Krise des Immobilienmarktes oder der Politik?

Hohe Zinsen und explodierende Baupreise haben den Wohnungsmarkt und -neubau nahezu zum Erliegen gebracht. Die Entwicklung zeichnet einen geradezu lehrbuchhaften Zyklus nach – mit dem Unterschied, dass das Angebot einbricht, noch bevor die bestehende Nachfrage nach Wohnraum gedeckt worden ist. Während es am Immobilienmarkt zumindest mittelfristig wieder aufwärtsgehen dürfte, wird eine handfeste soziale Krise bleiben.

Im Jahr 2022 wurden in Deutschland 295.300 Wohnungen gebaut. Gemessen an den 400.000 Wohneinheiten, die als Neubau-Zielgröße in jedem Regierungsjahr der Ampelregierung erreicht werden sollen, fehlen also über 100.000 Wohnungen. Der Zentralverband des Deutschen Baugewerbes (ZDB) erwartet, dass 2023 lediglich rund 245.000 Wohnungen fertiggestellt werden.

Bevölkerungswachstum – die kommende Nachfrage

Gleichzeitig teilt das Statistische Bundesamt mit, dass zum Jahresende 2022 gut 84,4 Millionen Personen in Deutschland lebten. Damit ist die Bevölkerung in Deutschland im Jahr 2022 um 1,3 Prozent gewachsen. Prognosen der Deutschen Bank zufolge wird die Bevölkerungszahl bis 2030 auf nahezu 86 Millionen Menschen anwachsen. Während das Wohnraumangebot einbricht, vergrößert sich der Kreis derer, die Wohnraum nachfragen.

Politik verschärft die Krise, anstatt gegenzusteuern

Was die Bundesregierung dagegensetzt, reicht nicht aus. So haben nach einem Monat Laufzeit des neuen Wohneigentumsprogramms für Familien gerade mal eine einstellige Zahl von Haushalten eine Förderung beantragt, wie aus Kreisen der staatseigenen KfW-Bank bekannt wird. Haus & Grund sowie andere Verbände hatten die Förderkriterien und -summen massiv kritisiert. Die Bundesregierung plant unterdessen, den Kostendruck sogar noch weiter zu erhöhen: Die Pflicht zum Heizungstausch bis 2045 und weitere staatliche Anforderungen an die Gebäude werden die Preise fürs Wohnen weiter in die Höhe treiben. Die anstehende Novelle des Baugesetzbuches lässt befürchten, dass der Bodenmangel weiter forciert wird, indem die Politik lieber in die Eigentumsrechte eingreift, anstatt Bauland zu schaffen.

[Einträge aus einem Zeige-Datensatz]
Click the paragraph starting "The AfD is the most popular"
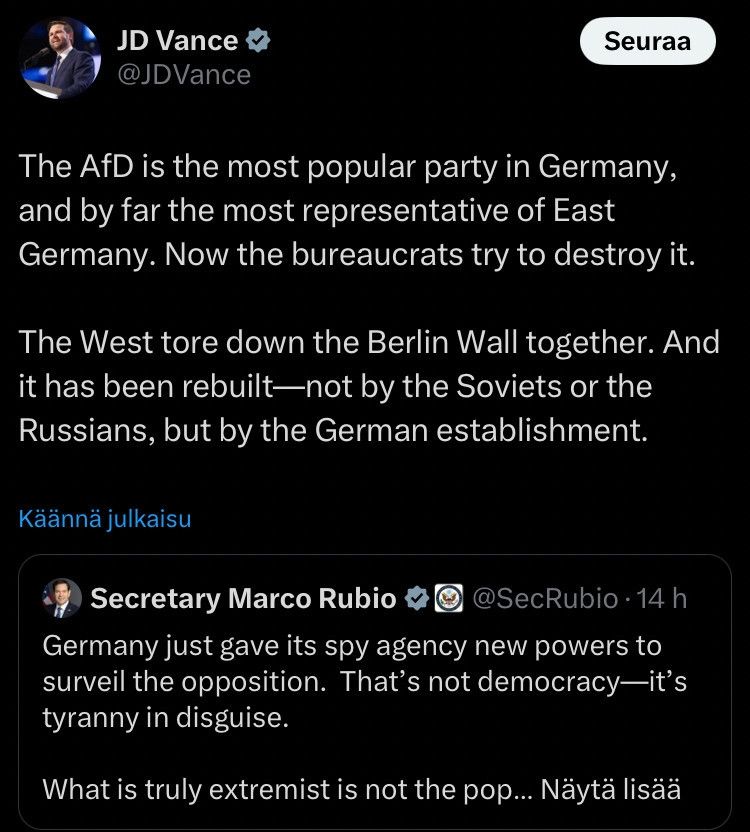 pyautogui.click(x=357, y=211)
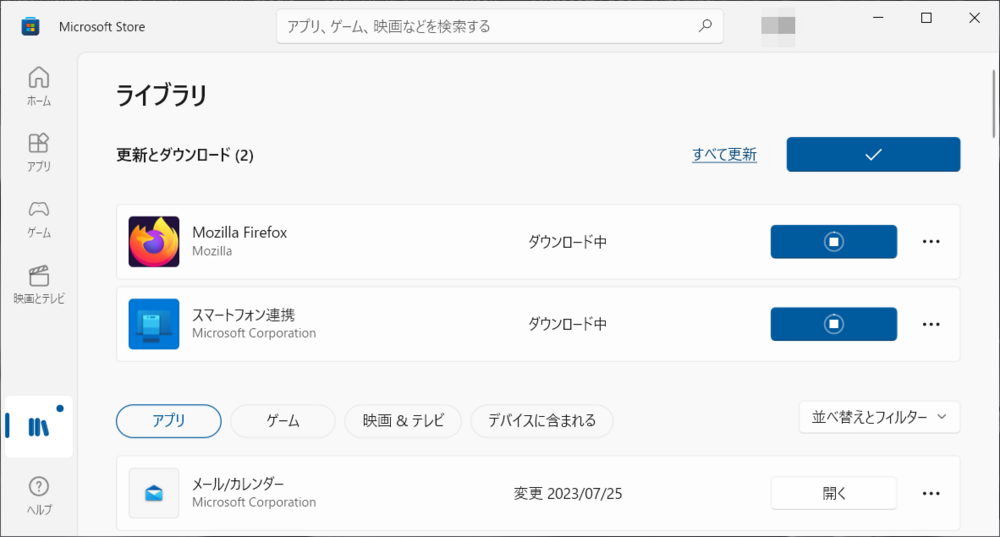Click the search magnifier icon

(705, 26)
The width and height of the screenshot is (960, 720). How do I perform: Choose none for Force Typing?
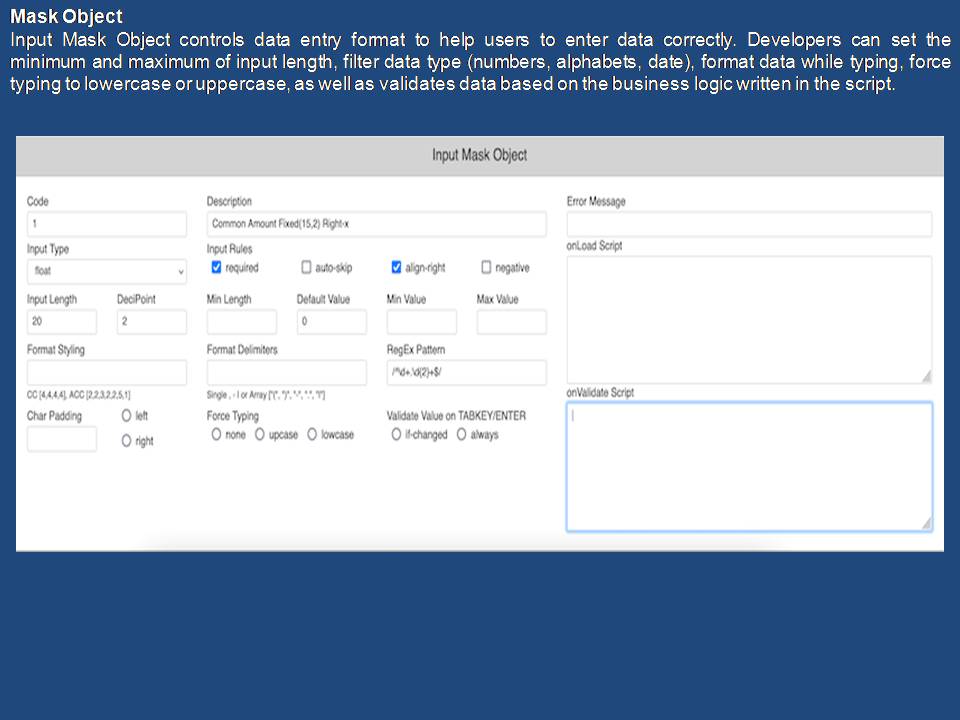[x=216, y=435]
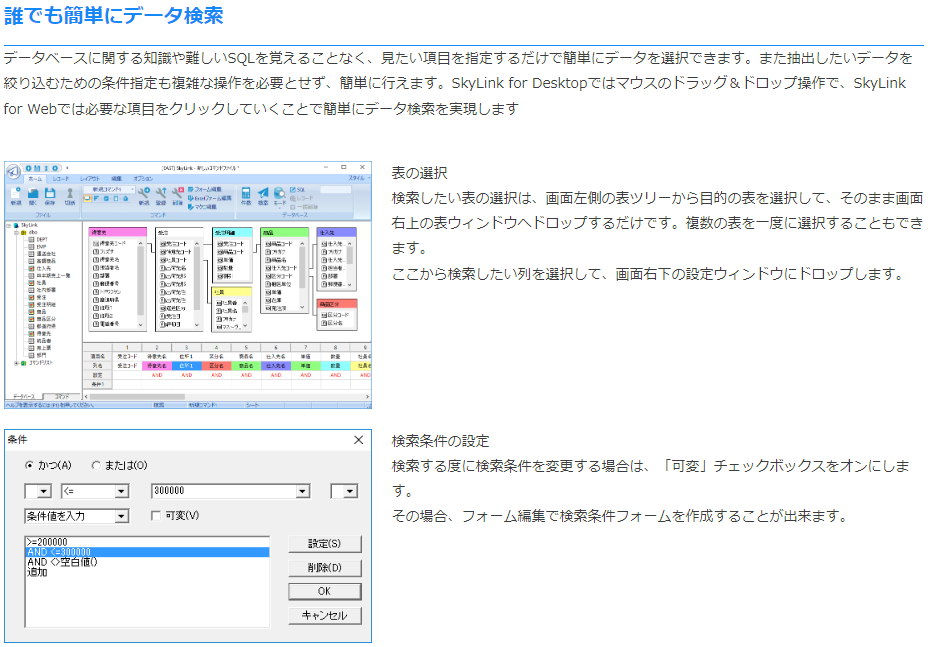
Task: Click the 件数 calculator icon
Action: point(246,193)
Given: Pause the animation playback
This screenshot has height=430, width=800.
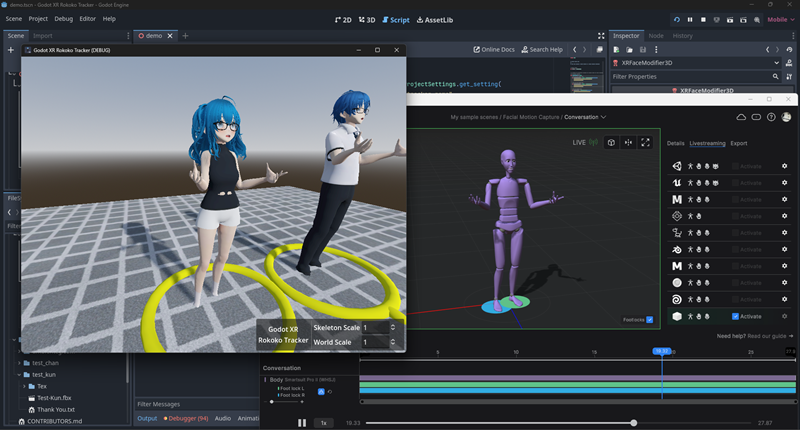Looking at the screenshot, I should coord(302,423).
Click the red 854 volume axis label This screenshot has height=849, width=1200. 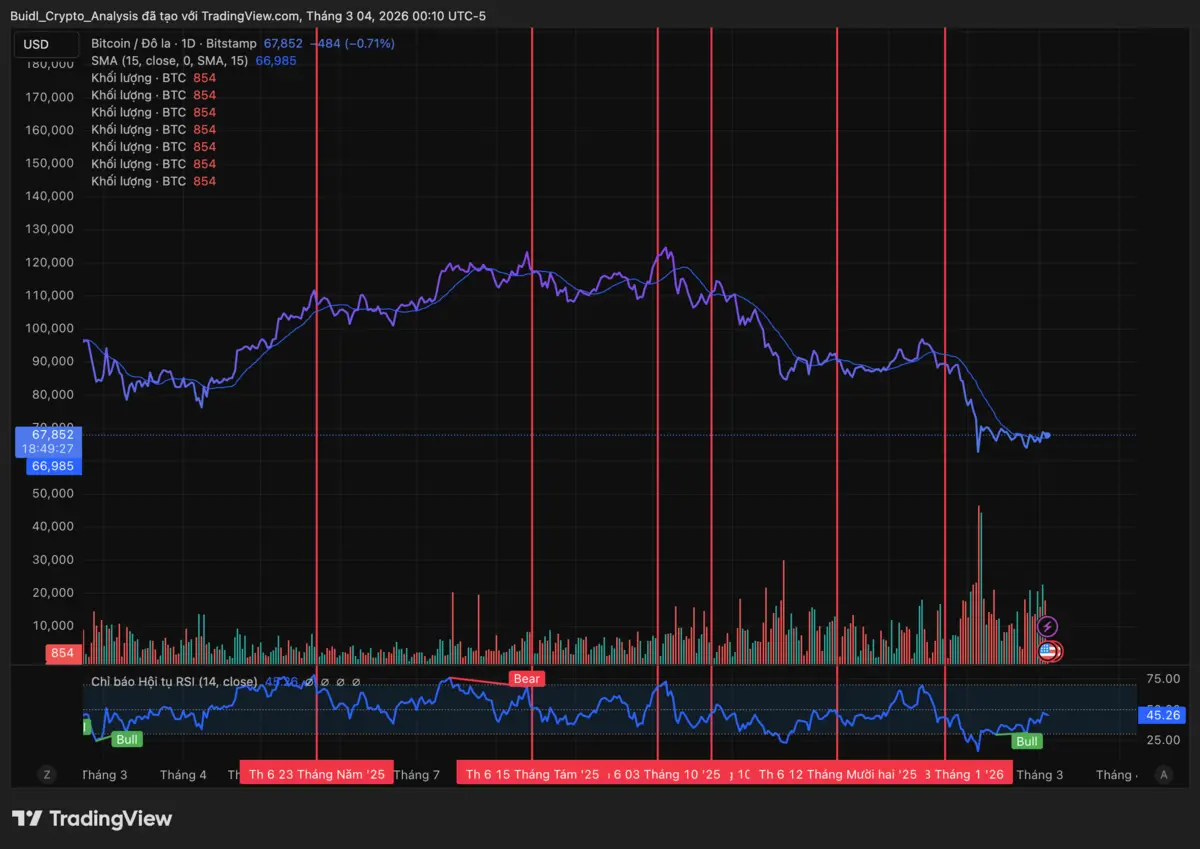pos(62,654)
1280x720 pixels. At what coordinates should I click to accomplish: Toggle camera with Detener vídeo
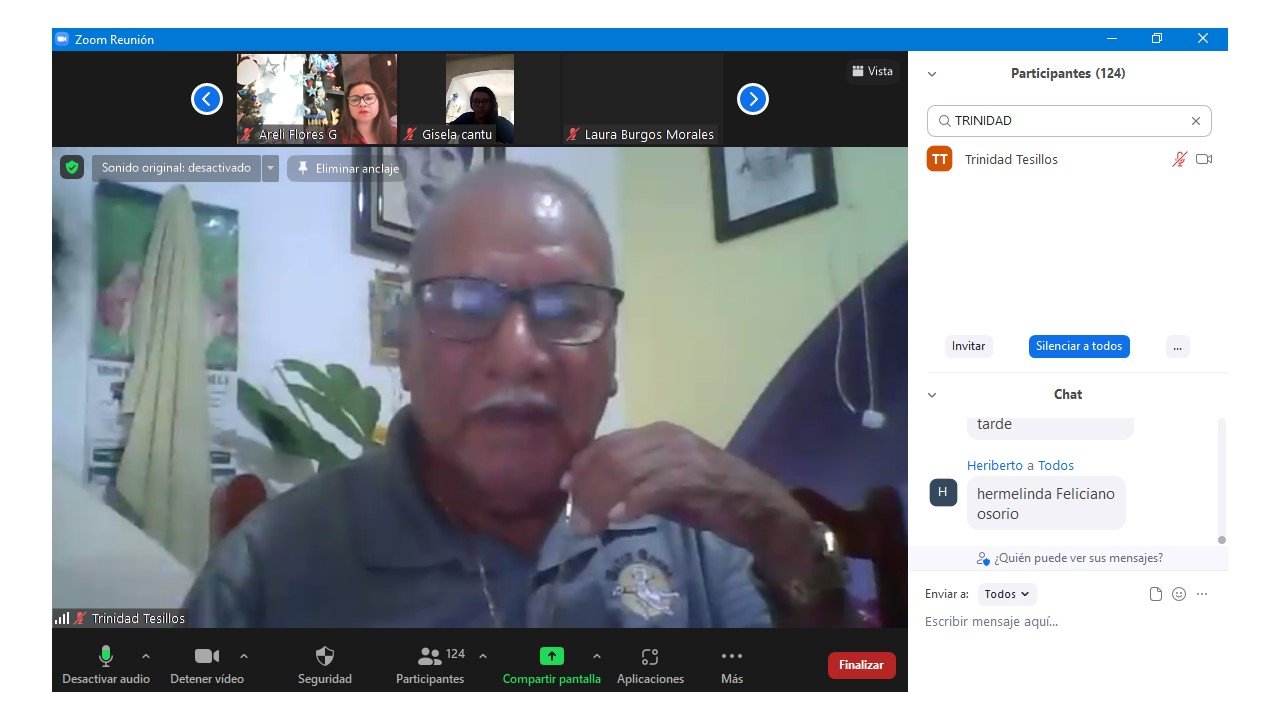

Anweisung 1:
Geben Sie aus dem Text über die Wohnungsmarktkrise den Abschnitt wortgetreu wieder, der mit „Im Jahr 2022 wurden“ beginnt und sich bis einschließlich „die Wohnraum nachfragen.“ erstreckt.
Anweisung 2:
Führen Sie den Text über die Wohnungsmarktkrise im Anschluss an seinen letzten Satz weiter.

Übungsergebnis 1:
Im Jahr 2022 wurden in Deutschland 295.300 Wohnungen gebaut. Gemessen an den 400.000 Wohneinheiten, die als Neubau-Zielgröße in jedem Regierungsjahr der Ampelregierung erreicht werden sollen, fehlen also über 100.000 Wohnungen. Der Zentralverband des Deutschen Baugewerbes (ZDB) erwartet, dass 2023 lediglich rund 245.000 Wohnungen fertiggestellt werden.

Bevölkerungswachstum – die kommende Nachfrage

Gleichzeitig teilt das Statistische Bundesamt mit, dass zum Jahresende 2022 gut 84,4 Millionen Personen in Deutschland lebten. Damit ist die Bevölkerung in Deutschland im Jahr 2022 um 1,3 Prozent gewachsen. Prognosen der Deutschen Bank zufolge wird die Bevölkerungszahl bis 2030 auf nahezu 86 Millionen Menschen anwachsen. Während das Wohnraumangebot einbricht, vergrößert sich der Kreis derer, die Wohnraum nachfragen.

Übungsergebnis 2:
Wohnungsknappheit wird sich verschärfen

Die Folgen dieser Entwicklungen sind vor allem für Wohnungssuchende brisant. Haushalte, die es sich noch leisten können, werden der Verknappung und Verteuerung von Mietwohnungen aus dem Weg gehen. Entweder, indem sie zu Eigentümern werden – auch wenn es nicht gleich die Traumimmobilie sein muss – oder aber durch Umzug in günstigere Regionen. Aber selbst Gutverdiener und Vermögende werden am Immobilienmarkt zögern und umso mehr als solvente Nachfrager am Mietwohnungsmarkt auftreten. Der Wohnungsmangel dürfte vor allem in urbanen Gebieten spürbar zunehmen.

Fazit

Die lange Phase niedriger Zinsen hat steigende Anforderungen an Immobilien und stetig steigende Baupreise für viele Haushalte finanzierbar bleiben lassen. Damit ist es nun vorbei. Politik kann fundamentale Faktoren wie die Zinsen nur schwer beeinflussen. Umso wichtiger ist es, dass die Politik die sich widersprechenden Ziele von Bezahlbarkeit und Anforderungen an den Gebäudebestand priorisiert und ihre Wohnungspolitik entsprechend gestaltet.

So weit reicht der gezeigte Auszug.